AAC encoding using AudioConverter and writing to AVAssetWriter

Question

I'm struggling to encode audio buffers received from AVCaptureSession using AudioConverter and then appending them to an AVAssetWriter.

I'm not getting any errors (including OSStatus responses), and the CMSampleBuffers generated seem to have valid data, however the resulting file simply does not have any playable audio. When writing together with video, the video frames stop getting appended a couple of frames in (appendSampleBuffer() returns false, but with no AVAssetWriter.error), probably because the asset writer is waiting for the audio to catch up. I suspect it's related to the way I'm setting up the priming for AAC.

The app uses RxSwift, but I've removed the RxSwift parts so that it's easier to understand for a wider audience.

Please check out comments in the code below for more... comments

Given a settings struct:

import Foundation
import AVFoundation
import CleanroomLogger

public struct AVSettings {

let orientation: AVCaptureVideoOrientation = .Portrait
let sessionPreset                          = AVCaptureSessionPreset1280x720
let videoBitrate: Int                      = 2_000_000
let videoExpectedFrameRate: Int            = 30
let videoMaxKeyFrameInterval: Int          = 60

let audioBitrate: Int                      = 32 * 1024

/// Settings that are `0` means variable rate.
/// The `mSampleRate` and `mChennelsPerFrame` is overwritten at run-time
/// to values based on the input stream.
let audioOutputABSD = AudioStreamBasicDescription(
                            mSampleRate: AVAudioSession.sharedInstance().sampleRate,
                            mFormatID: kAudioFormatMPEG4AAC,
                            mFormatFlags: UInt32(MPEG4ObjectID.AAC_Main.rawValue),
                            mBytesPerPacket: 0,
                            mFramesPerPacket: 1024,
                            mBytesPerFrame: 0,
                            mChannelsPerFrame: 1,
                            mBitsPerChannel: 0,
                            mReserved: 0)

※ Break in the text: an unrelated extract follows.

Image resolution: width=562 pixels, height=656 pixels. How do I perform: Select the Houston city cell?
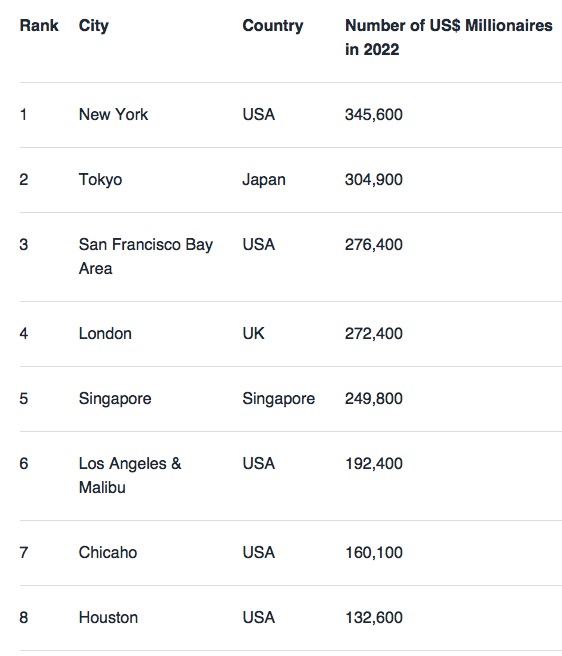pyautogui.click(x=108, y=618)
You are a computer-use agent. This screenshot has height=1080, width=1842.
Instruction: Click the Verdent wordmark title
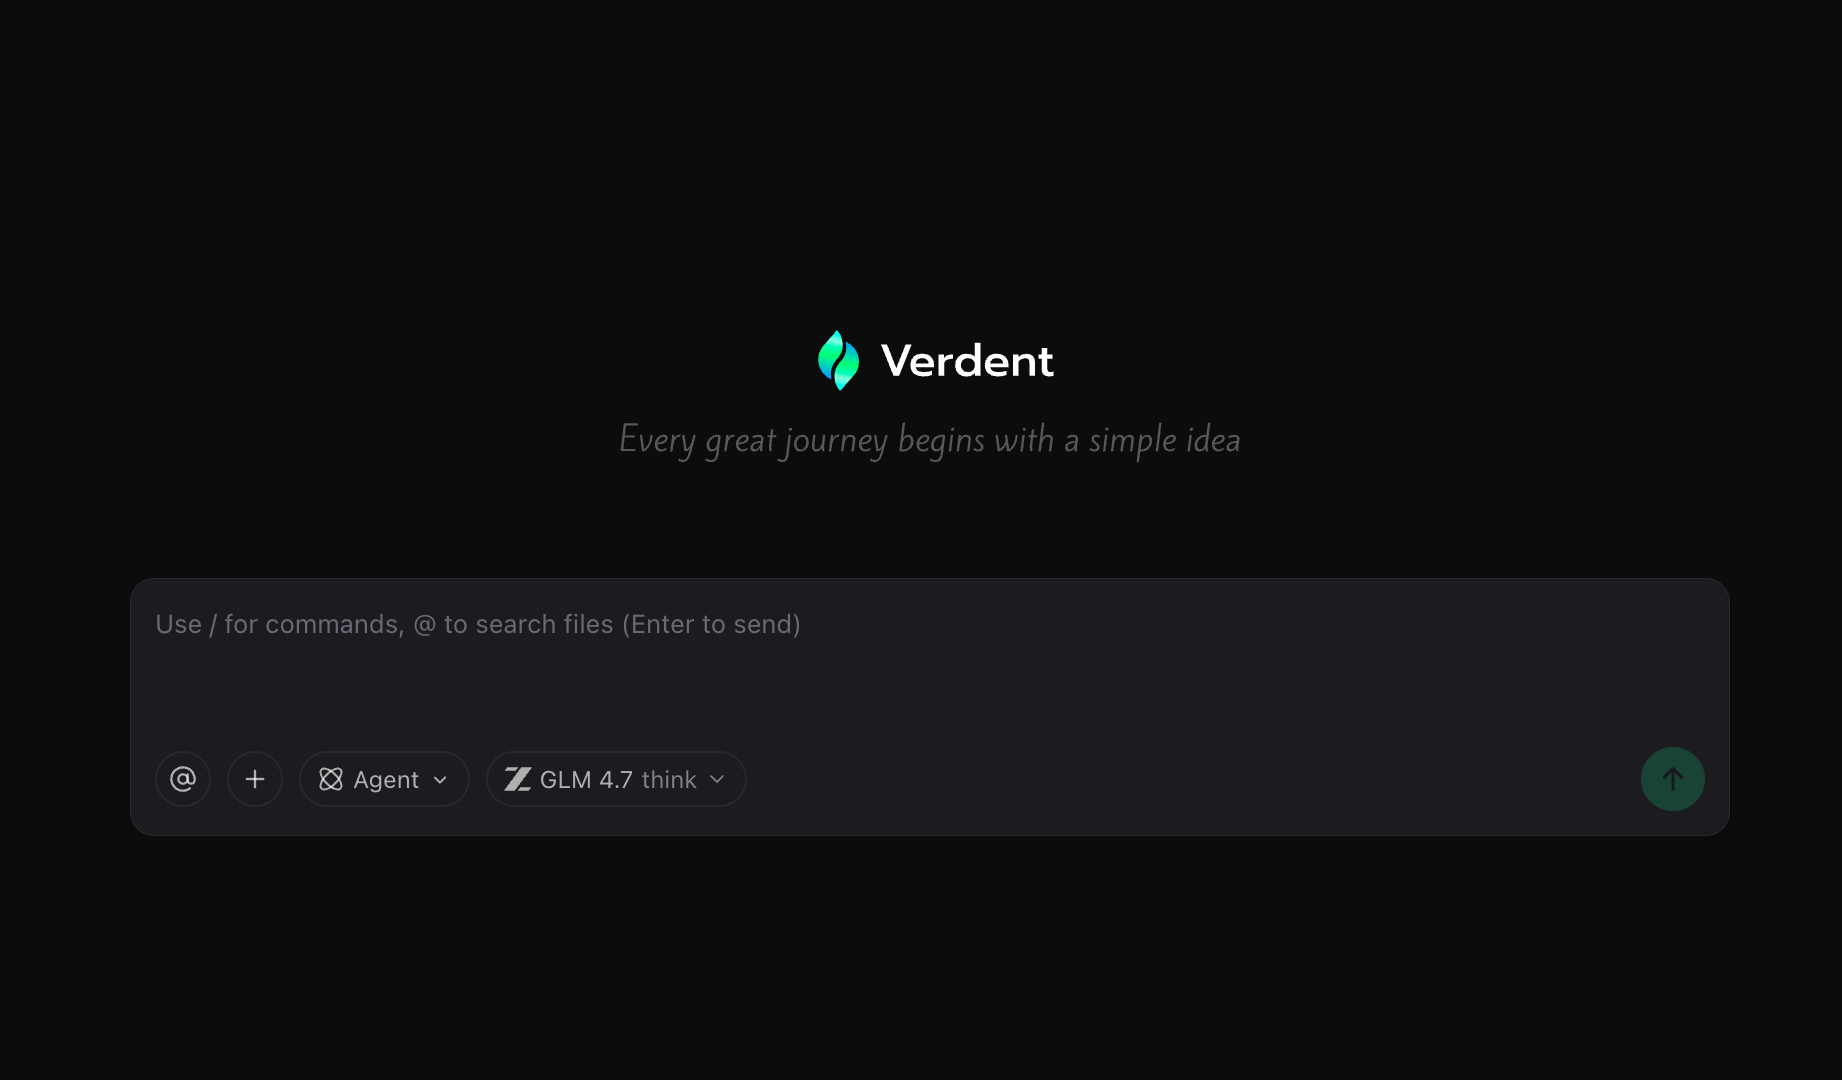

let audioEncoderClassDescriptions = [
    AudioClassDescription(
        mType: kAudioEncoderComponentType,
        mSubType: kAudioFormatMPEG4AAC,
        mManufacturer: kAppleSoftwareAudioCodecManufacturer) ]

}

Some helper functions:

public func getVideoDimensions(fromSettings settings: AVSettings) -> (Int, Int) {
  switch (settings.sessionPreset, settings.orientation)  {
  case (AVCaptureSessionPreset1920x1080, .Portrait): return (1080, 1920)
  case (AVCaptureSessionPreset1280x720, .Portrait): return (720, 1280)
  default: fatalError("Unsupported session preset and orientation")
  }
}

public func createAudioFormatDescription(fromSettings settings: AVSettings) -> CMAudioFormatDescription {
  var result = noErr
  var absd = settings.audioOutputABSD
  var description: CMAudioFormatDescription?
  withUnsafePointer(&absd) { absdPtr in
      result = CMAudioFormatDescriptionCreate(nil,
                                              absdPtr,
                                              0, nil,
                                              0, nil,
                                              nil,
                                              &description)
  }

  if result != noErr {
      Log.error?.message("Could not create audio format description")
  }

  return description!
}

public func createVideoFormatDescription(fromSettings settings: AVSettings) -> CMVideoFormatDescription {
  var result = noErr
  var description: CMVideoFormatDescription?
  let (width, height) = getVideoDimensions(fromSettings: settings)
  result = CMVideoFormatDescriptionCreate(nil,
                                          kCMVideoCodecType_H264,
                                          Int32(width),
                                          Int32(height),
                                          [:],
                                          &description)

  if result != noErr {
      Log.error?.message("Could not create video format description")
  }

  return description!
}

This is how the asset writer is initialized:

guard let audioDevice = defaultAudioDevice() else
{ throw RecordError.MissingDeviceFeature("Microphone") }

guard let videoDevice = defaultVideoDevice(.Back) else
{ throw RecordError.MissingDeviceFeature("Camera") }

let videoInput      = try AVCaptureDeviceInput(device: videoDevice)
let audioInput      = try AVCaptureDeviceInput(device: audioDevice)
let videoFormatHint = createVideoFormatDescription(fromSettings: settings)
let audioFormatHint = createAudioFormatDescription(fromSettings: settings)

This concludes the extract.